Mich verwirrt das grade...wieso  compiz-manager?

Ich bin mir nicht sicher ob du oder ich da grade nicht was verwechseln und compize-manager ein anderes Programm für die selbe oder eine (Teil)aufgabe ist.

Verwende hier fusion-icon um den Compiz-kram zu starten. Und ccsm um die ganzen compiz-(ex)Beryl-Effekte zu konfigurieren.

Empfinde die allgemeine Diskussion über Compiz mittlerweile als sehr verwirrend, zumal compiz "damals" doch nur dieser Fenster-Rahmen-Manager war, so einer wie Emerald oder?

Was du noch versuchen könntest wäre einfach mal die Config-Datei von ccsm zu löschen, so das sie neu erstellt wird. Ich hatte das problem mit den Gears auch mal.. aber ich erinnere mich nicht mehr woran es haperte. Kann auch sein das eine Option in der xorg.config zu meiner Nvidia-Graka dies beeinflusst hat. Aber das stand dann bestimmt in den Notizen nach dem emerge-Vorgang ;)

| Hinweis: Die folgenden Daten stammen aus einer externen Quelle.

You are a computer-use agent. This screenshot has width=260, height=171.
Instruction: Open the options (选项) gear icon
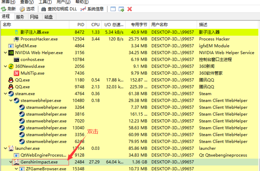point(22,9)
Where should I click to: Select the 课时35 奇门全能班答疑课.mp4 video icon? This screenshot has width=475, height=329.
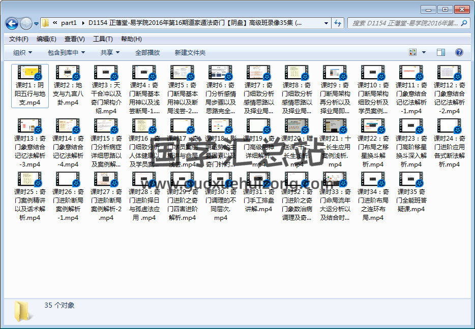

Nebenbei, der "Cube Gears"-Effekt nicht so berauschend.

----------

## ChrisJumper

 *gentoo_usr wrote:*   

> 
> 
> übrigens, wenn ich ccsm in der Konsole als root starte, bleiben die plugins aktiviert d.h die Haken verschwinden nicht.
> 
> 

 

Und weil root eine eigene Konfigurationsdatei anlegt, war der tipp mit der neuen config-Datei vielleicht doch nicht verkehrt. ;)

----------

## gentoo_usr

ALso ich hab das nun hinbekommen mit den Haken setzen. Ich hab die Version von allen Compiz Paketen auf die gleiche Version gebracht, ein paar waren veraltet, und nun geht es. 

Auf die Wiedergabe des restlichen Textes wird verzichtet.